◆ **Records shown**
▽

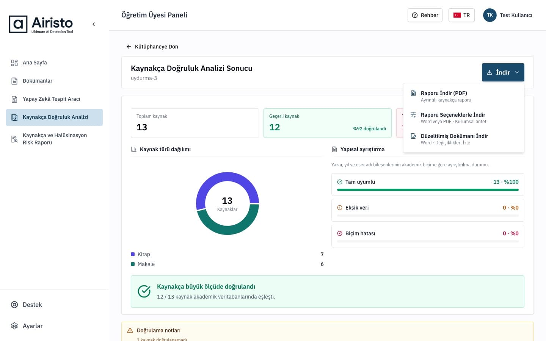Select Raporu Seçeneklerle İndir option
Screen dimensions: 546x341
pos(464,118)
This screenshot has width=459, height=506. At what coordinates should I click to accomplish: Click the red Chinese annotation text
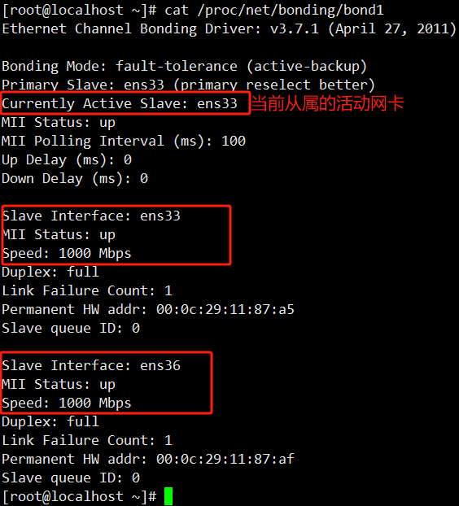point(327,103)
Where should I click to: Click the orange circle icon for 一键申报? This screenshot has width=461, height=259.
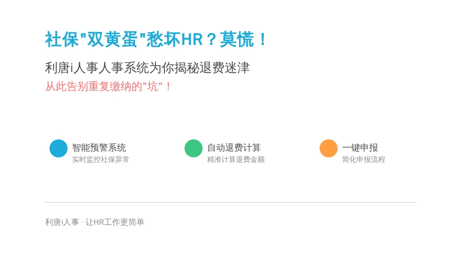point(328,148)
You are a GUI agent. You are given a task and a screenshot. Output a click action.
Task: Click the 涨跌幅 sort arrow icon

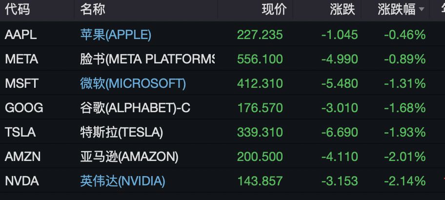422,10
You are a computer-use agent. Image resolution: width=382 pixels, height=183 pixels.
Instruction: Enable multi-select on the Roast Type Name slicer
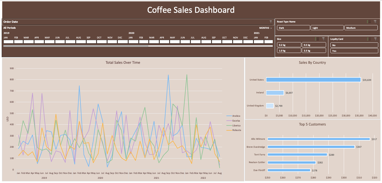click(369, 22)
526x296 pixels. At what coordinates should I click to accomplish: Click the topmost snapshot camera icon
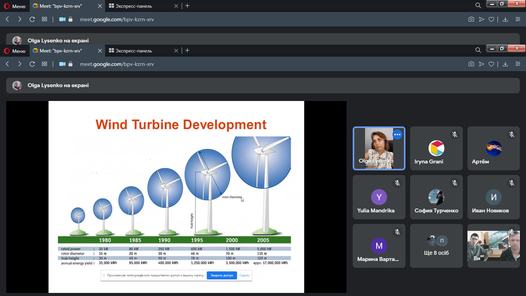pyautogui.click(x=471, y=19)
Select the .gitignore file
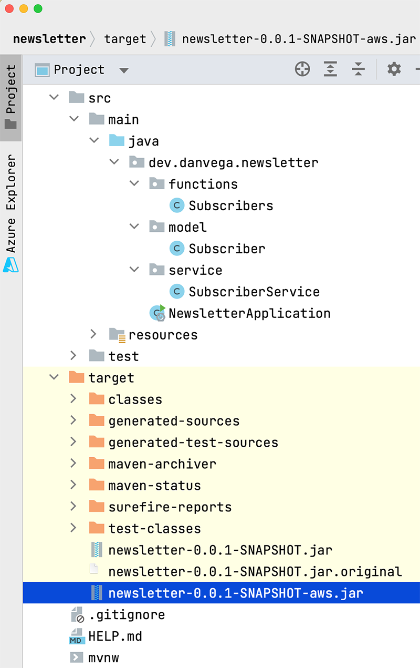 click(126, 614)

△

◆ **Task directions**
Exactly the lines from the one that contains "This screenshot has width=459, height=506." through the last line of the records should be set down, and the pictures should be dropped.

◆ **Written response**
This screenshot has width=459, height=506. At what coordinates should I click to accomplish: Click the red Chinese annotation text
point(327,103)
Where should I click to: Click the orange circle icon for 一键申报? This screenshot has width=461, height=259.
point(328,148)
You are a GUI agent. You are given a task and a screenshot. Output a click action.
Task: Click the 涨跌幅 sort arrow icon

422,10
You are a computer-use agent. Image resolution: width=382 pixels, height=183 pixels.
Instruction: Enable multi-select on the Roast Type Name slicer
click(369, 22)
526x296 pixels. At what coordinates should I click to accomplish: Click the topmost snapshot camera icon
pyautogui.click(x=471, y=19)
Select the .gitignore file
 click(126, 614)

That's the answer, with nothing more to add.